Kommuniqué zur Demo "Solidarisch aus der Krise"

Wir waren heute mit ca. 400 Menschen auf der Strasse, um der nationalistischen Anti-Massnahmen-Demo etwas entgegenzusetzen. Mit antifaschistischen und antikapitalistischen Parolen zogen wir durchs Kleinbasel und blockierten kurz die Wettsteinbrücke, wo sich der Demozug der Schwurbler*innen durchbewegen sollte. Anschliessend führten wir unsere Demo fort und trugen somit unsere politischen Positionen ins Quartier.

Auch wenn heute rund 2‘000 Menschen in einem Meer von Schweizer Fahnen und mit vereinzelten Rechtsextremist*innen durch die Stadt zog, haben wir an diesem Tag ein wichtiges politisches Zeichen gesetzt.

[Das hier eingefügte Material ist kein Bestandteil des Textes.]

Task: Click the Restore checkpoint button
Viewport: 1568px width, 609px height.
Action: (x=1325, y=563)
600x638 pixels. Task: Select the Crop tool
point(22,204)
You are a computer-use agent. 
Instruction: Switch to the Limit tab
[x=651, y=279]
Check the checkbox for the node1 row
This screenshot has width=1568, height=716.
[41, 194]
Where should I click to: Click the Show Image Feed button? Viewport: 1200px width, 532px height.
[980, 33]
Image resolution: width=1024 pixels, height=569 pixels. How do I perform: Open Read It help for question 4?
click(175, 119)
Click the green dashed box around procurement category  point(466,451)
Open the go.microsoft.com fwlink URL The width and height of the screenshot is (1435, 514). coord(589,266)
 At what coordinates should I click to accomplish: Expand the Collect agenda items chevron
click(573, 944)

Wir dürfen nicht länger einfach auf das baldige Ende der Pandemie hoffen. Antifaschistisch zu handeln heisst hier: Den Rechten nicht die Strasse und auch nicht das politische Feld zu überlassen. Organisieren wir uns gegen den Aufschwung einer neuen rechten Bewegung und gegen die kapitalistische Krisenverwaltung!

Um in den aktuellen und kommenden Krisen handlungsfähig zu sein, müssen wir kollektive Solidarität von unten aufbauen!